--- Begin Provided information ---
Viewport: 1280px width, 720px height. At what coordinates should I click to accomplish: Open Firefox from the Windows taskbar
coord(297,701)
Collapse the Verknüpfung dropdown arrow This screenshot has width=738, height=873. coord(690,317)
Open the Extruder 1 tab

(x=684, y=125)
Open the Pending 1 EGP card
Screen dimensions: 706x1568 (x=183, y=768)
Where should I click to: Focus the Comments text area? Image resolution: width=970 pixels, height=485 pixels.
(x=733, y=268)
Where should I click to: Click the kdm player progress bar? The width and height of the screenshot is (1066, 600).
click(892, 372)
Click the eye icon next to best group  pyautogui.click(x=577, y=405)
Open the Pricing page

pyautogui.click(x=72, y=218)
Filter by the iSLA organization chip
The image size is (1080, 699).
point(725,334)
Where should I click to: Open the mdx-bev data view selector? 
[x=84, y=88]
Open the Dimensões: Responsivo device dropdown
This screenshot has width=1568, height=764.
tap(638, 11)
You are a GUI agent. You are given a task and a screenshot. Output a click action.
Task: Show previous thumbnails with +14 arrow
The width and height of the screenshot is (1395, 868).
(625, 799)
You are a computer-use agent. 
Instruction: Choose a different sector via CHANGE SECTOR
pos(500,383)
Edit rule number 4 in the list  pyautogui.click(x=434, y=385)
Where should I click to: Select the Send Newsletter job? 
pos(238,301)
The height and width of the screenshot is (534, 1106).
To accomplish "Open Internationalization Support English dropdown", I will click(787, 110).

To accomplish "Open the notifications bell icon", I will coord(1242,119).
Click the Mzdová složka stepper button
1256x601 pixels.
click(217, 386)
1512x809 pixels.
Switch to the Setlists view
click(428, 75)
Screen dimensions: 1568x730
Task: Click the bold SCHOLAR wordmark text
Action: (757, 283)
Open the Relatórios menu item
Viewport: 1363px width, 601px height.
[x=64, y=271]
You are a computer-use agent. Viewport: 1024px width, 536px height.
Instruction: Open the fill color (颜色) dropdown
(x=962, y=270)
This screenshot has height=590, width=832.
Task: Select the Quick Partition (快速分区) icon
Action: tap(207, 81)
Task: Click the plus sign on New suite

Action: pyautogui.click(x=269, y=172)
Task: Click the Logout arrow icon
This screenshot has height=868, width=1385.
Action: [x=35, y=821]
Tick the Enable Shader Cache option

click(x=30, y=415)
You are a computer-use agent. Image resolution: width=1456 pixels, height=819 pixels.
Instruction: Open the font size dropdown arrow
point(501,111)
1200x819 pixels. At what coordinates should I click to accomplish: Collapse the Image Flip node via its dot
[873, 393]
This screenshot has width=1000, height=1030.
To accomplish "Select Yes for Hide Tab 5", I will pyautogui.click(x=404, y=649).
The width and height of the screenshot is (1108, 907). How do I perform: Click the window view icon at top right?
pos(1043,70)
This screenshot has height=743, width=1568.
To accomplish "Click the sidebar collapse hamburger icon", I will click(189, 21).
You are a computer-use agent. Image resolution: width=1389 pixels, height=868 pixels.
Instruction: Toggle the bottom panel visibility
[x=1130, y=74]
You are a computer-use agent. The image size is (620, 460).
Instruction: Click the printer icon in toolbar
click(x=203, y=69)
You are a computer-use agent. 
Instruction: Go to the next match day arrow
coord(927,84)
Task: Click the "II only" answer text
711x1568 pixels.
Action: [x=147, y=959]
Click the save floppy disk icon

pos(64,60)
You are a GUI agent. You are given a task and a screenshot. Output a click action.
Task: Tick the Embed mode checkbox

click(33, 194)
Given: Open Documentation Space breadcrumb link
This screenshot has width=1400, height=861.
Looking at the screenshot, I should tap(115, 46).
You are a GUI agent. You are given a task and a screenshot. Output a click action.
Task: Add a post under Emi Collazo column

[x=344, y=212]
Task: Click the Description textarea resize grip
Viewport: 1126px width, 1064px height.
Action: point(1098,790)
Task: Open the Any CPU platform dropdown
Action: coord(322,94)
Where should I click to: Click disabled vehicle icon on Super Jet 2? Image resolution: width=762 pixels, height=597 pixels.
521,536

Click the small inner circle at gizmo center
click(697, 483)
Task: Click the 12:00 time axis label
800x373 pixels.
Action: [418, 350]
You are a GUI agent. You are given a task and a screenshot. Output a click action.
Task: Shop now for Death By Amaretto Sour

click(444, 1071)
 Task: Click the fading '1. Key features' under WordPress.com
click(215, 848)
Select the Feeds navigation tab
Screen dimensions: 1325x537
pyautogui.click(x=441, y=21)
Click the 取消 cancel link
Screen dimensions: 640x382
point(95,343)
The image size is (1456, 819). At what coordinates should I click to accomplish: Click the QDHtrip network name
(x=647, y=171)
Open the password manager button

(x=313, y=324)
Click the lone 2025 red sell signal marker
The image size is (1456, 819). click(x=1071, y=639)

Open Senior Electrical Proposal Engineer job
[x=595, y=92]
--- End Provided information ---
_Short task_. Copy every line of the data above word for word, with nothing changed or left out.

_Answer_.
Viewport: 1280px width, 720px height. At what coordinates should I click to accomplish: Open Firefox from the Windows taskbar
coord(297,701)
Collapse the Verknüpfung dropdown arrow This screenshot has width=738, height=873. coord(690,317)
Open the Extruder 1 tab

(x=684, y=125)
Open the Pending 1 EGP card
Screen dimensions: 706x1568 (x=183, y=768)
Where should I click to: Focus the Comments text area? Image resolution: width=970 pixels, height=485 pixels.
(x=733, y=268)
Where should I click to: Click the kdm player progress bar? The width and height of the screenshot is (1066, 600).
click(892, 372)
Click the eye icon next to best group  pyautogui.click(x=577, y=405)
Open the Pricing page

pyautogui.click(x=72, y=218)
Filter by the iSLA organization chip
The image size is (1080, 699).
point(725,334)
Where should I click to: Open the mdx-bev data view selector? 
[x=84, y=88]
Open the Dimensões: Responsivo device dropdown
This screenshot has width=1568, height=764.
tap(638, 11)
You are a GUI agent. You are given a task and a screenshot. Output a click action.
Task: Show previous thumbnails with +14 arrow
The width and height of the screenshot is (1395, 868).
(625, 799)
You are a computer-use agent. 
Instruction: Choose a different sector via CHANGE SECTOR
pos(500,383)
Edit rule number 4 in the list  pyautogui.click(x=434, y=385)
Where should I click to: Select the Send Newsletter job? 
pos(238,301)
The height and width of the screenshot is (534, 1106).
To accomplish "Open Internationalization Support English dropdown", I will click(787, 110).

To accomplish "Open the notifications bell icon", I will coord(1242,119).
Click the Mzdová složka stepper button
1256x601 pixels.
click(217, 386)
1512x809 pixels.
Switch to the Setlists view
click(428, 75)
Screen dimensions: 1568x730
Task: Click the bold SCHOLAR wordmark text
Action: (757, 283)
Open the Relatórios menu item
Viewport: 1363px width, 601px height.
[x=64, y=271]
You are a computer-use agent. Viewport: 1024px width, 536px height.
Instruction: Open the fill color (颜色) dropdown
(x=962, y=270)
This screenshot has height=590, width=832.
Task: Select the Quick Partition (快速分区) icon
Action: tap(207, 81)
Task: Click the plus sign on New suite

Action: pyautogui.click(x=269, y=172)
Task: Click the Logout arrow icon
This screenshot has height=868, width=1385.
Action: [x=35, y=821]
Tick the Enable Shader Cache option

click(x=30, y=415)
You are a computer-use agent. Image resolution: width=1456 pixels, height=819 pixels.
Instruction: Open the font size dropdown arrow
point(501,111)
1200x819 pixels. At what coordinates should I click to accomplish: Collapse the Image Flip node via its dot
[873, 393]
This screenshot has width=1000, height=1030.
To accomplish "Select Yes for Hide Tab 5", I will pyautogui.click(x=404, y=649).
The width and height of the screenshot is (1108, 907). How do I perform: Click the window view icon at top right?
pos(1043,70)
This screenshot has height=743, width=1568.
To accomplish "Click the sidebar collapse hamburger icon", I will click(189, 21).
You are a computer-use agent. Image resolution: width=1389 pixels, height=868 pixels.
Instruction: Toggle the bottom panel visibility
[x=1130, y=74]
You are a computer-use agent. The image size is (620, 460).
Instruction: Click the printer icon in toolbar
click(x=203, y=69)
You are a computer-use agent. 
Instruction: Go to the next match day arrow
coord(927,84)
Task: Click the "II only" answer text
711x1568 pixels.
Action: [x=147, y=959]
Click the save floppy disk icon

pos(64,60)
You are a GUI agent. You are given a task and a screenshot. Output a click action.
Task: Tick the Embed mode checkbox

click(33, 194)
Given: Open Documentation Space breadcrumb link
This screenshot has width=1400, height=861.
Looking at the screenshot, I should tap(115, 46).
You are a GUI agent. You are given a task and a screenshot. Output a click action.
Task: Add a post under Emi Collazo column

[x=344, y=212]
Task: Click the Description textarea resize grip
Viewport: 1126px width, 1064px height.
Action: point(1098,790)
Task: Open the Any CPU platform dropdown
Action: coord(322,94)
Where should I click to: Click disabled vehicle icon on Super Jet 2? Image resolution: width=762 pixels, height=597 pixels.
521,536

Click the small inner circle at gizmo center
click(697, 483)
Task: Click the 12:00 time axis label
800x373 pixels.
Action: [418, 350]
You are a GUI agent. You are given a task and a screenshot. Output a click action.
Task: Shop now for Death By Amaretto Sour

click(444, 1071)
 Task: Click the fading '1. Key features' under WordPress.com
click(215, 848)
Select the Feeds navigation tab
Screen dimensions: 1325x537
pyautogui.click(x=441, y=21)
Click the 取消 cancel link
Screen dimensions: 640x382
point(95,343)
The image size is (1456, 819). At what coordinates should I click to accomplish: Click the QDHtrip network name
(x=647, y=171)
Open the password manager button

(x=313, y=324)
Click the lone 2025 red sell signal marker
The image size is (1456, 819). click(x=1071, y=639)

Open Senior Electrical Proposal Engineer job
[x=595, y=92]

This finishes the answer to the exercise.